### What to do
Whatever appears in the records apart from pictures must be reproduced exactly.

:: Input material

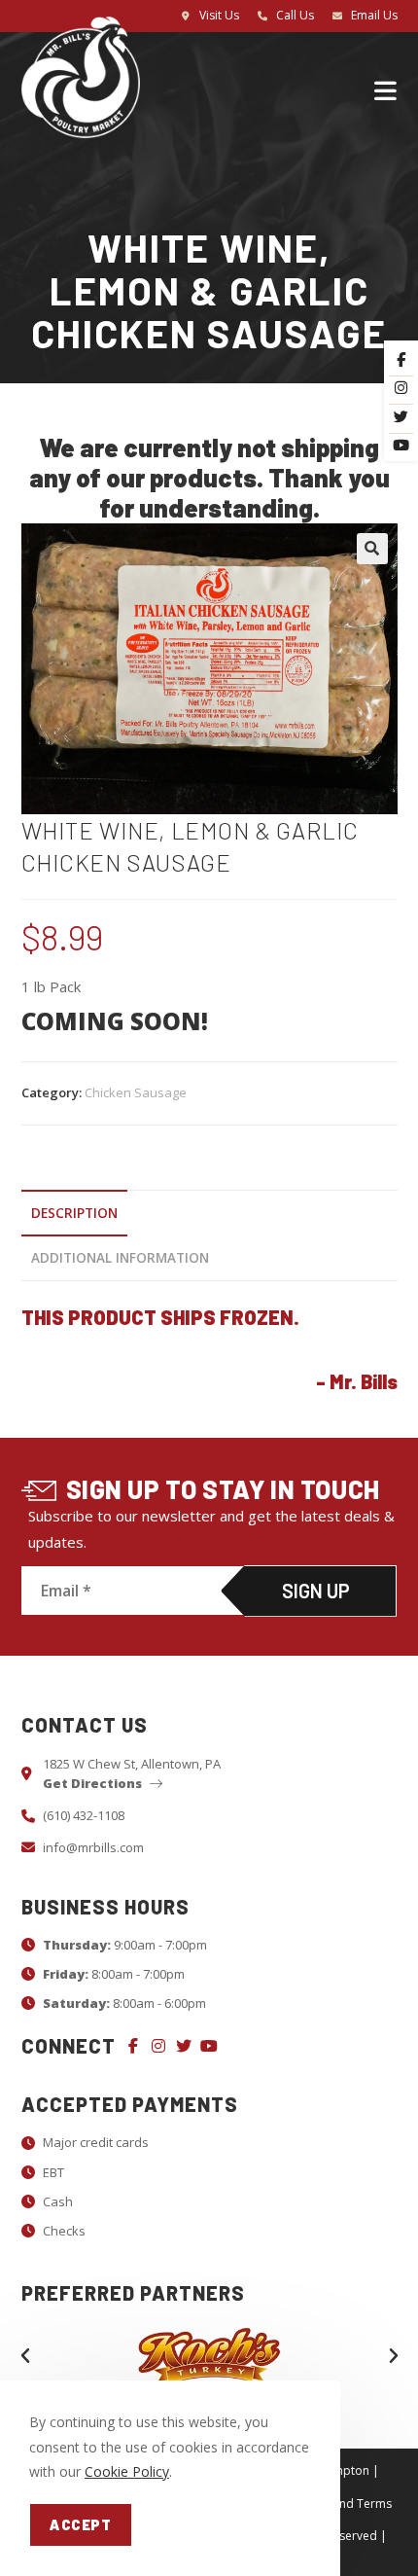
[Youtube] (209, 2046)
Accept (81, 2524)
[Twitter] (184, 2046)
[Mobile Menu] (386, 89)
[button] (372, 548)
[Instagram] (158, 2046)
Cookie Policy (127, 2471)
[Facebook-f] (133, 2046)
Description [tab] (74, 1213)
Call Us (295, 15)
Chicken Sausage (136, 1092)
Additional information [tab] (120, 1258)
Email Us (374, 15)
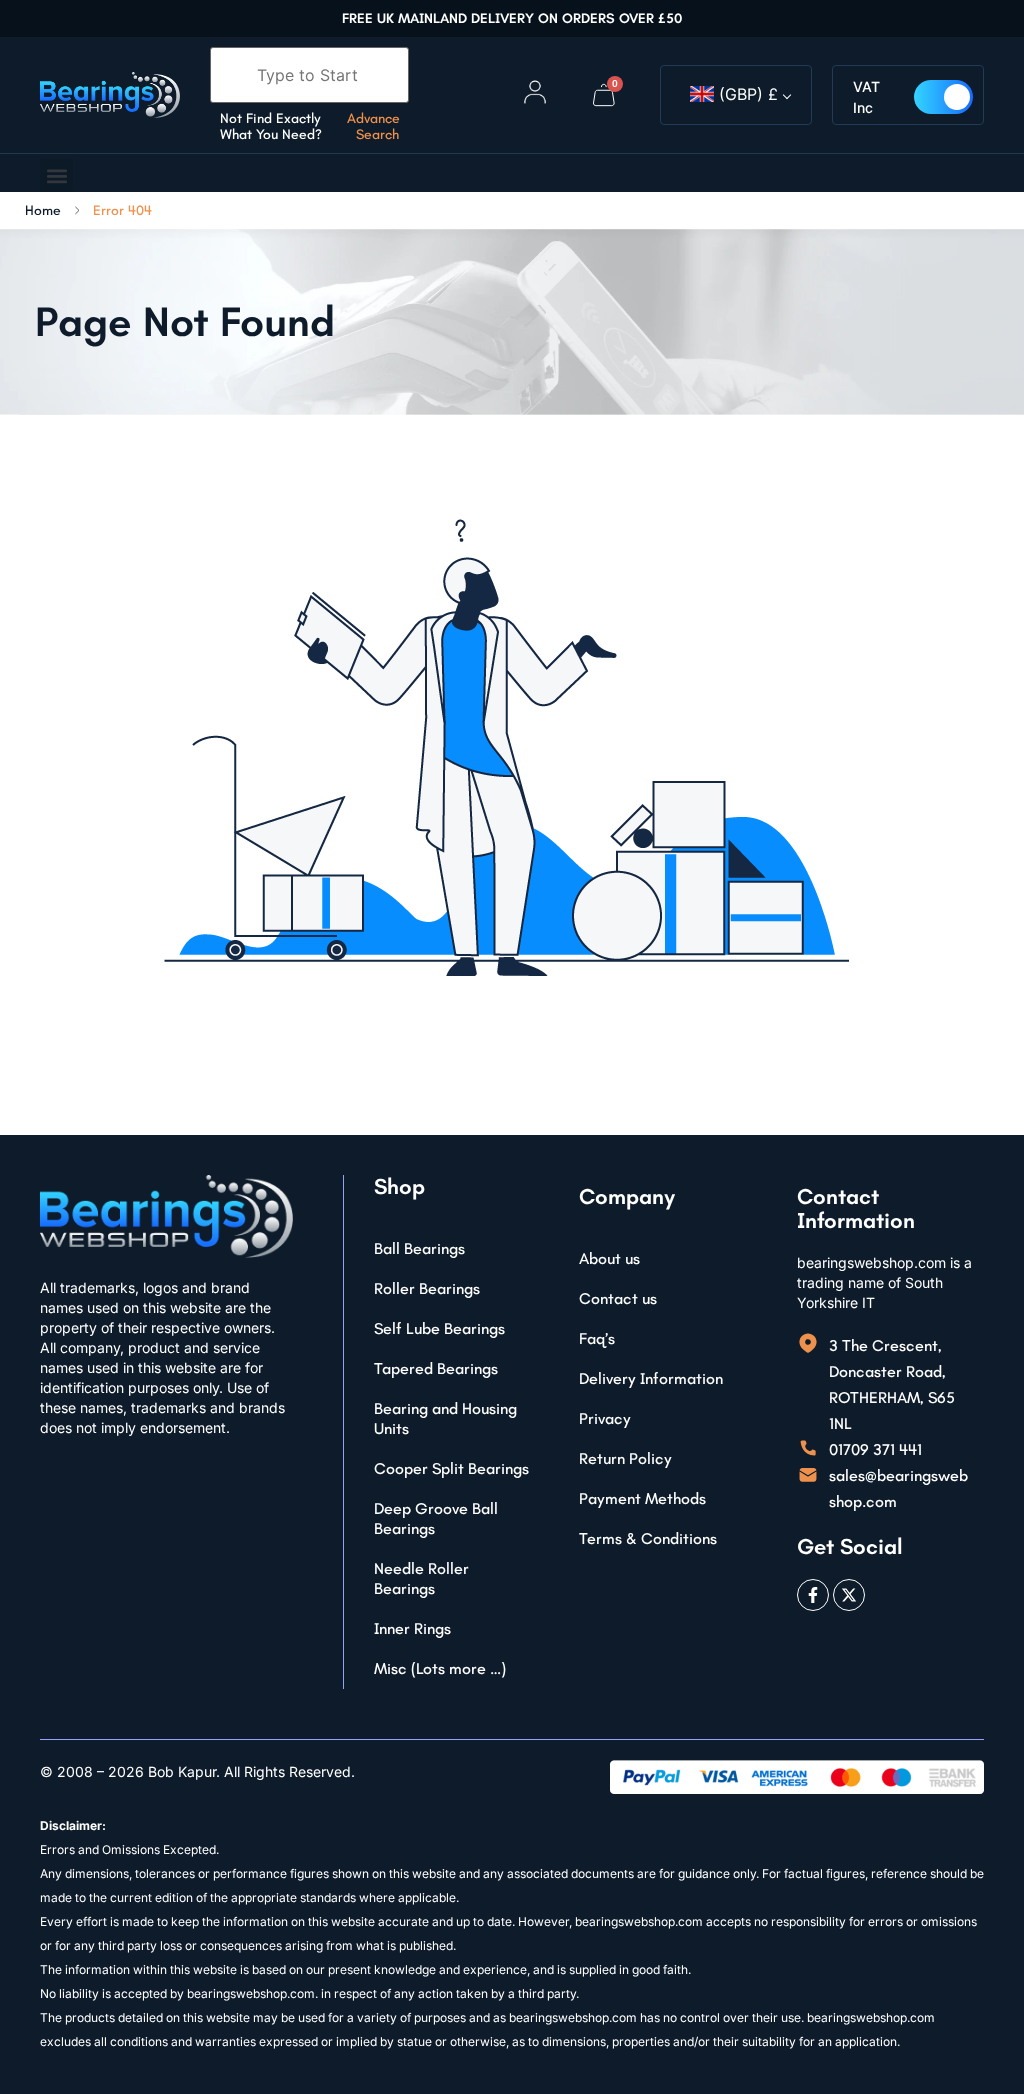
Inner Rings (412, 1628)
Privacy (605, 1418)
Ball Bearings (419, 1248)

::::

### Result of the exercise
[Youtube] (209, 2046)
Accept (81, 2524)
[Twitter] (184, 2046)
[Mobile Menu] (386, 89)
[button] (372, 548)
[Instagram] (158, 2046)
Cookie Policy (127, 2471)
[Facebook-f] (133, 2046)
Description [tab] (74, 1213)
Call Us (295, 15)
Chicken Sausage (136, 1092)
Additional information [tab] (120, 1258)
Email Us (374, 15)
Inner Rings (412, 1628)
Privacy (605, 1418)
Ball Bearings (419, 1248)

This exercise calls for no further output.